A large fuzzifier value suppresses outliers in datasets, i.e. the larger m, the more clusters share their objects and vice versa. At the limit m → 1, the method becomes equivalent to k-means clustering, whereas for m → ∞ all data objects have identical membership to each cluster.
Usually, the value of the fuzzifier is set equal to 2 (Babuska, 1998; Höppner et al., 1999; Pal and Bezdek, 1995). This may be considered a compromise between an a priori assumption of a certain amount of fuzziness in the dataset and the advantage of avoiding a time consuming calculation of its value. However, by carefully adjusting the fuzzifier, it should be possible to optimize the algorithm to take into account the characteristic noise present in the dataset. We are interested in having maximal sensitivity to observe barely detectable cluster structures combined with a low probability of assigning clusters originating from random fluctuations.

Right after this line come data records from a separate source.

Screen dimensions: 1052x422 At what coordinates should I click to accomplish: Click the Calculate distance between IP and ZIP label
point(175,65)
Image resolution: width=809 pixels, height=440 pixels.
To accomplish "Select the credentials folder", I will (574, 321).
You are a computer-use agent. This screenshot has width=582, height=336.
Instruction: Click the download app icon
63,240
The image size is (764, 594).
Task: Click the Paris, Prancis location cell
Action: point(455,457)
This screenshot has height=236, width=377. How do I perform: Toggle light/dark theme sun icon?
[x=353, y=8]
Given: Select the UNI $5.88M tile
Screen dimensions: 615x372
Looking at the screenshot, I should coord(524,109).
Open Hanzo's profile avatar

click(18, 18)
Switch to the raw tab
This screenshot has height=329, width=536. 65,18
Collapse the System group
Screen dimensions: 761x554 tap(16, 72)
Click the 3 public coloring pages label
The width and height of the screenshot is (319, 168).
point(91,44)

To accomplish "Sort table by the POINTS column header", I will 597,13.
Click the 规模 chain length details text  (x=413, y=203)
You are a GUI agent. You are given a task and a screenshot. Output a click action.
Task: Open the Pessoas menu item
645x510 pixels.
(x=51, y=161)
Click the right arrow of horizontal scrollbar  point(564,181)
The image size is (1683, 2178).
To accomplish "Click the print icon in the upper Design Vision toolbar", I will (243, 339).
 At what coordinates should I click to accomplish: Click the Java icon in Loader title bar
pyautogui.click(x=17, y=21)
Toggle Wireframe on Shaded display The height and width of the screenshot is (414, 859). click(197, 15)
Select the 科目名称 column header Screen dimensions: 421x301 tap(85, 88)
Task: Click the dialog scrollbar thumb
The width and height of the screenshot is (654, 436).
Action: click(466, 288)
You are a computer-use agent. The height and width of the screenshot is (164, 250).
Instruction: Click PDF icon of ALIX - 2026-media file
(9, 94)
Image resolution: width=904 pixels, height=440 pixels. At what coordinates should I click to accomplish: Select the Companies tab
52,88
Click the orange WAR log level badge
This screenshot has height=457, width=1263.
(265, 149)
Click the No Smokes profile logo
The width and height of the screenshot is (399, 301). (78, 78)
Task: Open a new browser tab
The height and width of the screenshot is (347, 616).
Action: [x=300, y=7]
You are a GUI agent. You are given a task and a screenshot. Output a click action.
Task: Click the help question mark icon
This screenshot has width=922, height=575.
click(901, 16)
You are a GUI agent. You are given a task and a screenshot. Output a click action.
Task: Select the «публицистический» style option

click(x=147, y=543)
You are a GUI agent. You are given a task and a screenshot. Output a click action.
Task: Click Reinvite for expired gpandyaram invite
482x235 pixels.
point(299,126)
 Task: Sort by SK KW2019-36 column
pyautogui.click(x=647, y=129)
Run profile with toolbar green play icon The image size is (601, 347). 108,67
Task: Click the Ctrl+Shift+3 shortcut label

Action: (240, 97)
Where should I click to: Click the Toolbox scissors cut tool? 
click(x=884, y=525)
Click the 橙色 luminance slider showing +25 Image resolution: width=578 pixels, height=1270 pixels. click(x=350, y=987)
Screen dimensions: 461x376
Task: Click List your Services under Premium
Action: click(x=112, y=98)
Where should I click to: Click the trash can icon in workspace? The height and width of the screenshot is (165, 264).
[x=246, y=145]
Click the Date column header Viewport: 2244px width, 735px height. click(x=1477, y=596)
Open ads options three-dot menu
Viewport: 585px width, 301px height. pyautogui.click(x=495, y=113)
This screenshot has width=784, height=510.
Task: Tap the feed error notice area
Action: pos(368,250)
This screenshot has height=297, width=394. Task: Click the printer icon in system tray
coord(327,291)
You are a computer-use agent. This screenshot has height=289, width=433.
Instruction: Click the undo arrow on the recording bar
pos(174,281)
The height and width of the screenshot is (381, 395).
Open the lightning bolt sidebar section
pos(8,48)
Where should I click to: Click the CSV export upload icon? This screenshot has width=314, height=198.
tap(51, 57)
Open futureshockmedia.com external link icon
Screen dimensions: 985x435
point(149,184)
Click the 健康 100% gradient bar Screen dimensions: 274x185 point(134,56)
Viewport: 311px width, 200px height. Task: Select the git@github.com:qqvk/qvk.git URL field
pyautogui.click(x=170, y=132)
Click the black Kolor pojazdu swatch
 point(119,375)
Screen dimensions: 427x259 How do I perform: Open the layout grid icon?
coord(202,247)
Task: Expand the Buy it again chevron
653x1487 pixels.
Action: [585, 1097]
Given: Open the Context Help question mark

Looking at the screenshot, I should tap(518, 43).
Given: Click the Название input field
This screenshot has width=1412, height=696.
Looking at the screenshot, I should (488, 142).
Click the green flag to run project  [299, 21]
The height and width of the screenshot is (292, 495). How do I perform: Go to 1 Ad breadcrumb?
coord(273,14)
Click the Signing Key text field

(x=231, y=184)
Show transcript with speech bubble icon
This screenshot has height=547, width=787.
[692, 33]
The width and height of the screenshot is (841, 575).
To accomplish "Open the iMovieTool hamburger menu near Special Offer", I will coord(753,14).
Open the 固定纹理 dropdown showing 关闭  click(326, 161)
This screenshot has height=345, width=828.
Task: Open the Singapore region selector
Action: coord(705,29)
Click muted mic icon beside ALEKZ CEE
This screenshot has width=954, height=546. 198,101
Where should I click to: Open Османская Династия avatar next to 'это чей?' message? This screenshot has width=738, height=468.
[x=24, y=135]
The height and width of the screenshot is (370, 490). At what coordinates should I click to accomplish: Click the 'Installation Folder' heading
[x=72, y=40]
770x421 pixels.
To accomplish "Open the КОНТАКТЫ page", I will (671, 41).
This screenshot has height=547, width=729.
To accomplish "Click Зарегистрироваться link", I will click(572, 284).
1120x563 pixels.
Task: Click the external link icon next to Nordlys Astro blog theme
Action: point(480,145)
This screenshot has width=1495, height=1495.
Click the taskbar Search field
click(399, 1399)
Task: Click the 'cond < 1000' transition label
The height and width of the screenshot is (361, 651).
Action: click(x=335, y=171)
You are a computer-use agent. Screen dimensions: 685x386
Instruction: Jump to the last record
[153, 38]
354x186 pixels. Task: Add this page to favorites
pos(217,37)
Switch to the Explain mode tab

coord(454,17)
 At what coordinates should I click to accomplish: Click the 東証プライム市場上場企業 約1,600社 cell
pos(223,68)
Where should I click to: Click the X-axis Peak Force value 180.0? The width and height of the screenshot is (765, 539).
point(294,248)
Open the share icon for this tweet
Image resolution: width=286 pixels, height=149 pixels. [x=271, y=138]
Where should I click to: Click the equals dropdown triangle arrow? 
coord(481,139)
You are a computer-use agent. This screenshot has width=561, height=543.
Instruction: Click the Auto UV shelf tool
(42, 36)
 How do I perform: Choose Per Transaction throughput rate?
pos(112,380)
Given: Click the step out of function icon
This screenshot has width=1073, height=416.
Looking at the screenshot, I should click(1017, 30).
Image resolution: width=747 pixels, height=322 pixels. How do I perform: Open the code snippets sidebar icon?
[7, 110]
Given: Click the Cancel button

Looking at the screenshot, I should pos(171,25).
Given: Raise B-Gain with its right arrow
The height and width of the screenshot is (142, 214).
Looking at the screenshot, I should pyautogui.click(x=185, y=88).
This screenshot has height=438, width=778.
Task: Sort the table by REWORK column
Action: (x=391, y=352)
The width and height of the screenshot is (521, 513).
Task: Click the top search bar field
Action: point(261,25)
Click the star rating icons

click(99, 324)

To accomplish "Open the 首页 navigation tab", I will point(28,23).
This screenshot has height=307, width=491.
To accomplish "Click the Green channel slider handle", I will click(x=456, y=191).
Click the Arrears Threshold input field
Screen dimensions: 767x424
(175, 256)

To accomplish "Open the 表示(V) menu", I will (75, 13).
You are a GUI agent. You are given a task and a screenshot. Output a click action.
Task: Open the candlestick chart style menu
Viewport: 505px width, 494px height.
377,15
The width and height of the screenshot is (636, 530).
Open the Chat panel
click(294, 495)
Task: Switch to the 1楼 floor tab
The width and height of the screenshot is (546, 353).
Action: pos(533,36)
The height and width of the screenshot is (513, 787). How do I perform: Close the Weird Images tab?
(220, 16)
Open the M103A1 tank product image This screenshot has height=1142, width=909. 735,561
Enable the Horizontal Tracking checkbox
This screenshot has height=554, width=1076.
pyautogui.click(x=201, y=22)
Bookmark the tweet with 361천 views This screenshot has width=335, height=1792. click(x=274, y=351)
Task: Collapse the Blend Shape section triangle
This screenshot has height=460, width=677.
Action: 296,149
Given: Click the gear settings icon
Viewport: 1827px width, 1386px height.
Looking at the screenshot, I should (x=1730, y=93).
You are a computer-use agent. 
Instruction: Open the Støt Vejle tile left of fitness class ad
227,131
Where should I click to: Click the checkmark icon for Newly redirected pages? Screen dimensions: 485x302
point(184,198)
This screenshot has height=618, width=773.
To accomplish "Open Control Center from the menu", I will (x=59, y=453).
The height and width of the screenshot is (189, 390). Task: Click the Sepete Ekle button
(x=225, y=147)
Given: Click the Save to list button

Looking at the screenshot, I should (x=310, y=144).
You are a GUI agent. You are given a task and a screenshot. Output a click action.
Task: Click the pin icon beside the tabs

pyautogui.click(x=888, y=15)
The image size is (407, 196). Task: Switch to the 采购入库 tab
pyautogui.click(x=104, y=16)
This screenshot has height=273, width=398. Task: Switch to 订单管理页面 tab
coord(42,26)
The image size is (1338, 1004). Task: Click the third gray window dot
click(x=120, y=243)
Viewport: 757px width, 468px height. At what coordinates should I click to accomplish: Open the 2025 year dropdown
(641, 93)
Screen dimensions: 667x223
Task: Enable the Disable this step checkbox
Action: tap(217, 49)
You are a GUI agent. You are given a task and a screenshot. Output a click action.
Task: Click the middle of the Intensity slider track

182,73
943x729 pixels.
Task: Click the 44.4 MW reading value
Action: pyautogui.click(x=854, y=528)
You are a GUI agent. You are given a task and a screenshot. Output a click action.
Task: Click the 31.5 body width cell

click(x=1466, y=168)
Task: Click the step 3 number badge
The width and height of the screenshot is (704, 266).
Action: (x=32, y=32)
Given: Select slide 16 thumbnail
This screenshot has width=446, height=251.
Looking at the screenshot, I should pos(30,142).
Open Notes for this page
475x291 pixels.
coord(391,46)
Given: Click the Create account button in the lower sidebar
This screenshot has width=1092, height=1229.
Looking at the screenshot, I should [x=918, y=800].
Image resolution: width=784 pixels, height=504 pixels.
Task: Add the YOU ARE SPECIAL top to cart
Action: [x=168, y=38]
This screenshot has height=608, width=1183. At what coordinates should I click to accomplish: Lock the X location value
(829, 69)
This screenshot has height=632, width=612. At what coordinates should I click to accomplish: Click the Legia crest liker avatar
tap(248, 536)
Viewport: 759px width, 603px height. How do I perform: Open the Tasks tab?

We minimize the objective function J(c, m) by carrying out 100 iterations of Equations (3 and 4). The application of Equations (3–4) converges to a solution that might be trapped in a local minimum, requiring the user to repeat the minimization procedure several times with different initial conditions. In order to be able to carry out a vast parameter study, we limited the evaluation to 5–10 performances per dataset and parameter set, taking the performance corresponding to the best clustering result, i.e. the one with the smallest final value of the objective function.
The final classification of a dataset into different clusters in fuzzy clustering is not as clear as in the case of k-means clustering where each object is assigned to exactly one cluster. In fuzzy c-means clustering, each object belongs to each cluster, to the degree given by the membership value. The centroid, i.e. the center of a cluster, corresponds therefore to the center of all objects of the dataset, each contributing with its own membership value. As a consequence, we need to define a threshold that defines whether an object belongs to a certain cluster. Ideally, this threshold is set to 1/2. Hence, due to the limitation of Equation (2), each object belongs to maximally one cluster.
A cluster with at least one object having a membership value greater than 1/2 is called a non-empty cluster. The number of non-empty clusters cfinal found in the cluster analysis can be smaller than the number of previously defined clusters, c. Therefore, we can define the case cfinal < c to be a case of no solution for the application of the cluster analysis. In other words, a cluster analysis leading to at least one empty cluster will not be considered as a valid performance.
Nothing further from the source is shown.